Stacey Schroeder is an American film editor. Schroeder's credits include episodes of She-Hulk: Attorney at Law; Poolman, directed by Chris Pine; Cinderella and Blockers, directed by Kay Cannon; Sonic the Hedgehog, directed by Jeff Fowler; The Disaster Artist, directed by James Franco; and the pilot of Fox's The Last Man on Earth, directed by Phil Lord and Chris Miller, for which she was nominated for the Primetime Emmy Award for Outstanding Single-Camera Picture Editing for a Comedy Series in 2015.
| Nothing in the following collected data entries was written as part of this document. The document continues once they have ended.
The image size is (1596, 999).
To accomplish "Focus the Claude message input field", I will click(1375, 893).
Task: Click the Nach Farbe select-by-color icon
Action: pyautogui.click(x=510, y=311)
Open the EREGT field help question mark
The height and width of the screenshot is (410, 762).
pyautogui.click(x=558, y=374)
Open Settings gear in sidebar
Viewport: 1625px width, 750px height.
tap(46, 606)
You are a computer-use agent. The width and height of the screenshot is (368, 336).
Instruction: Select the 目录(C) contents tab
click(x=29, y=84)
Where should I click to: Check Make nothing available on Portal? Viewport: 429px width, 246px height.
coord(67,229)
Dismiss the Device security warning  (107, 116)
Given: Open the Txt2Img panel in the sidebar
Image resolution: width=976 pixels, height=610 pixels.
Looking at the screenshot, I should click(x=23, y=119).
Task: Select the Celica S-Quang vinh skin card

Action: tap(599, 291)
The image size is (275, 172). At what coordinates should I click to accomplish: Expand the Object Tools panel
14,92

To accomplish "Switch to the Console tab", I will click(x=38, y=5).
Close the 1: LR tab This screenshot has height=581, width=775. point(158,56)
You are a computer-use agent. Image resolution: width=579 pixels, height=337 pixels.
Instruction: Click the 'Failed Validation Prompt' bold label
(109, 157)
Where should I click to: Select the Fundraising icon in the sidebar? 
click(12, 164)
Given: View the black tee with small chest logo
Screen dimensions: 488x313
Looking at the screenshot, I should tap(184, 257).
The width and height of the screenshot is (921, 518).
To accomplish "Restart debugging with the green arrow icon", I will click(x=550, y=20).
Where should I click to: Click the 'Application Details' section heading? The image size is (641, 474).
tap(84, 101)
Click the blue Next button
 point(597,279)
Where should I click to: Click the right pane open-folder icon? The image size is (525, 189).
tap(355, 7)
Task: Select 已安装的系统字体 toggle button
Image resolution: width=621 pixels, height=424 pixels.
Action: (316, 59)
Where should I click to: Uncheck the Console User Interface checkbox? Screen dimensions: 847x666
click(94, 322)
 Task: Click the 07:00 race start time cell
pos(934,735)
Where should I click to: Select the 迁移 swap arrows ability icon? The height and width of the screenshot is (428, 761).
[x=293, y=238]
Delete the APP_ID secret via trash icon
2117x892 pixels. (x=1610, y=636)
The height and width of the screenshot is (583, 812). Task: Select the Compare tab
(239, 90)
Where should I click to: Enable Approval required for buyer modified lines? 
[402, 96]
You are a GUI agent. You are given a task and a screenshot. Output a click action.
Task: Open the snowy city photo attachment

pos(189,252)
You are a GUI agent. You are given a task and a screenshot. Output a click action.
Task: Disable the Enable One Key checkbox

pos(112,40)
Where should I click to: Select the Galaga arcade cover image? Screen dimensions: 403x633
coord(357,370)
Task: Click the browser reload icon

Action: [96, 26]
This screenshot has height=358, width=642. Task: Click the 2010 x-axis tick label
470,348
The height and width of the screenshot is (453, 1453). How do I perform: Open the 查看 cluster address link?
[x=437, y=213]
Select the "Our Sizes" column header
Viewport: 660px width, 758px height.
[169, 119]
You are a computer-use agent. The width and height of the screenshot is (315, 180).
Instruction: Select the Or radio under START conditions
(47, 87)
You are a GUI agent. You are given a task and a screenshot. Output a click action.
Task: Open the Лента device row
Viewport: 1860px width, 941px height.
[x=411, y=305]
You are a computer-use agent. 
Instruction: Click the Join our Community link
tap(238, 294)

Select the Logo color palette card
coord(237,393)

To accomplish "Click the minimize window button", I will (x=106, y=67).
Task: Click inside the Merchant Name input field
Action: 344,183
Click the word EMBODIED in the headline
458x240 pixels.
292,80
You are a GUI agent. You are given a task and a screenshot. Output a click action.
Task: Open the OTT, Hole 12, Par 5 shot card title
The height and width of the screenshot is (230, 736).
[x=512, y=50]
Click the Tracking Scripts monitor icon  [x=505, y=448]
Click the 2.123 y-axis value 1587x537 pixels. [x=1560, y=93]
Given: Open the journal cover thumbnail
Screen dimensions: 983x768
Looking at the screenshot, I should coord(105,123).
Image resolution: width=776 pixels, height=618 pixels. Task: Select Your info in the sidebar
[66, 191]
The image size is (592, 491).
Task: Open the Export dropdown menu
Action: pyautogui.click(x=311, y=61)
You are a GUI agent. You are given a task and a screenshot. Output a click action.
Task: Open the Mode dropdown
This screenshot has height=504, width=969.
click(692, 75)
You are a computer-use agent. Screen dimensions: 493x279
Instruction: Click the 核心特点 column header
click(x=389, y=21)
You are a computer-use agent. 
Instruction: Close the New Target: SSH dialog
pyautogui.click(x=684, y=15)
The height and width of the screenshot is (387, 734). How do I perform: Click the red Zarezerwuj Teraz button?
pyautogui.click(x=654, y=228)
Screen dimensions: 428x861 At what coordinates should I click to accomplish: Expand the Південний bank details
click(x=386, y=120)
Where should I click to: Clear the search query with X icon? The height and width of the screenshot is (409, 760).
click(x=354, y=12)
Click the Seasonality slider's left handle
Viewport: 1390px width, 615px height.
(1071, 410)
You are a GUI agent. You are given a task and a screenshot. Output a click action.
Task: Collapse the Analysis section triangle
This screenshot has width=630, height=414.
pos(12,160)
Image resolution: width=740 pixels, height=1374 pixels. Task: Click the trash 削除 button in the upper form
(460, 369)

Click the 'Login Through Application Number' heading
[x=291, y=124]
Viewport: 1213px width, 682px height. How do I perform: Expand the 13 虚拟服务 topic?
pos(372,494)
Schroeder's film work also includes Popstar: Never Stop Never Stopping (along with editors Jamie Gross and Craig Alpert), directed by Akiva Schaffer and Jorma Taccone. Her television work also includes HBO's Eastbound & Down; FXX's You're the Worst; Netflix's Girlboss; IFC's Garfunkel & Oats; and the pilot for HBO's Max, directed by Lena Dunham.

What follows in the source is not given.